Press Releases

The New York Bar Application and Racial Inequality

Current Requirement Conflicts with State Law that Protects Confidential and Sealed Information; Deepens Racial Inequity in the Legal Profession

The New York City Bar Association has sent a letter to the New York Administrative Board of the Courts, and to the New York State Board of Law Examiners, urging them to amend Question 26 of the Application for Admission to Practice as an Attorney and Counselor-at-law in the State of New York, which requires New York Bar applicants to disclose information about all arrests and convictions, including confidential and sealed information.                
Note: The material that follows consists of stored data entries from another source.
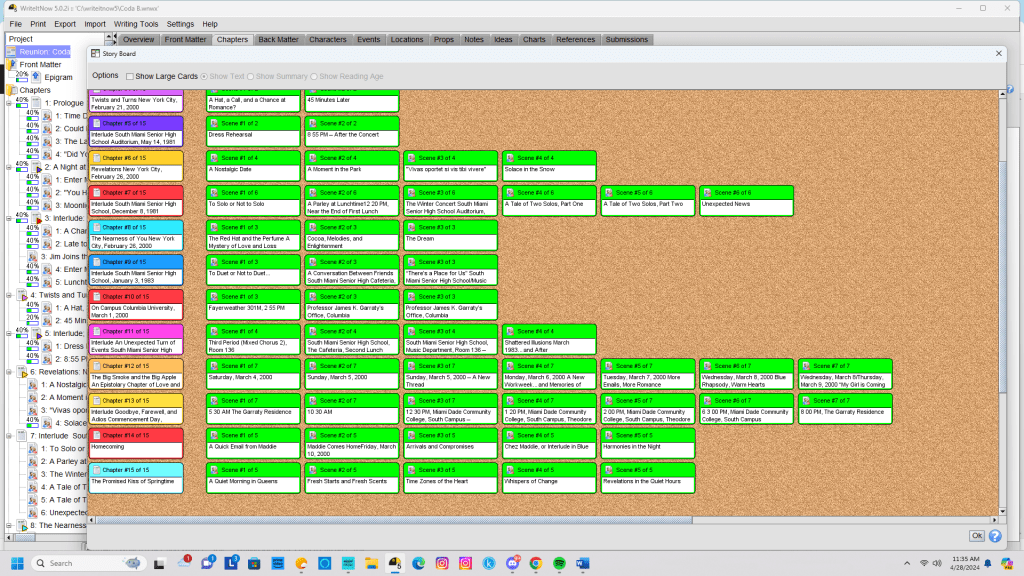Select the Show Summary radio button
This screenshot has width=1024, height=576.
[x=251, y=76]

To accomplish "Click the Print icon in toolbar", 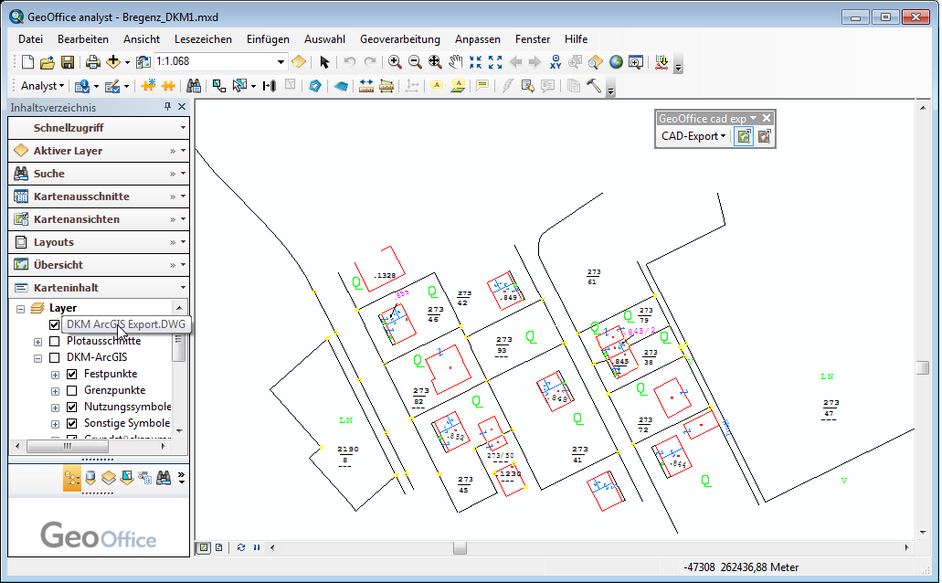I will [92, 62].

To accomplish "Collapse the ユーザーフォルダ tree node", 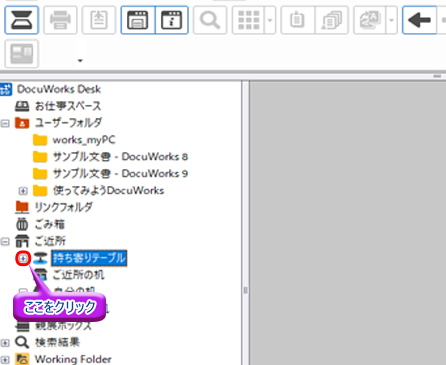I will [5, 123].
The letter recommends that the Administrative Board “cease asking about the six categories of juvenile and criminal arrests and prosecutions that are protected from inquiry by Section 380.1 of the Family Court Act and Section 296(16) of the Executive Law.” According to the letter, the only licensing bodies that maintain they are wholly exempt from these laws are weapons licensing agencies, which are explicitly exempt, and the Unified Court System, which licenses attorneys and is not exempt under any tenable reading of the law. The letter says “to our knowledge, every other State or local licensing agency—including those that license childcare workers, teachers, finance workers, doctors, and healthcare workers—maintains a policy of not inquiring about these protected records.” After reviewing the contents of these statutes, the letter states “it is concerning that, in vetting applicants’ suitability to join the legal profession, the Administrative Board of the Courts and the four Character and Fitness Committees have adopted a practice so squarely at odds with the spirit and the letter of New York law.”

“Not only does Question 26 contravene the spirit and letter of New York law, but it deepens the racial inequities endemic to the legal profession,” according to the letter. The letter further says that “lack of judicial diversity mirrors the significant lack of diversity in the legal profession generally.” It cites the figure that “today, 2.3 million New Yorkers have conviction records, and in both the criminal and juvenile legal systems, Black and brown communities are overrepresented due to decades of over-policing and prosecution of people of color. As such, any general inquiry by the Character and Fitness Committees into arrest and conviction information disproportionately burdens applicants of color, and might chill individuals of color from pursuing a legal education in the first place.”

The letter contends that “this is a matter of fairness for the thousands of New Yorkers whose criminal or juvenile cases are sealed or otherwise favorably resolved.  By failing to comply with New York State law, [the Unified Court System] sends an unequivocal message to prospective and current lawyers that arrest and conviction records are always relevant, irrespective of how one’s case resolves or the legislature’s intent.”

“Amending Question 26 would bring the question into compliance with the letter and spirit of New York law and help address racial inequality in our profession. It is incumbent upon those in the legal profession, and its gatekeepers, to be proactive in the fight for racial equality,” the letter states.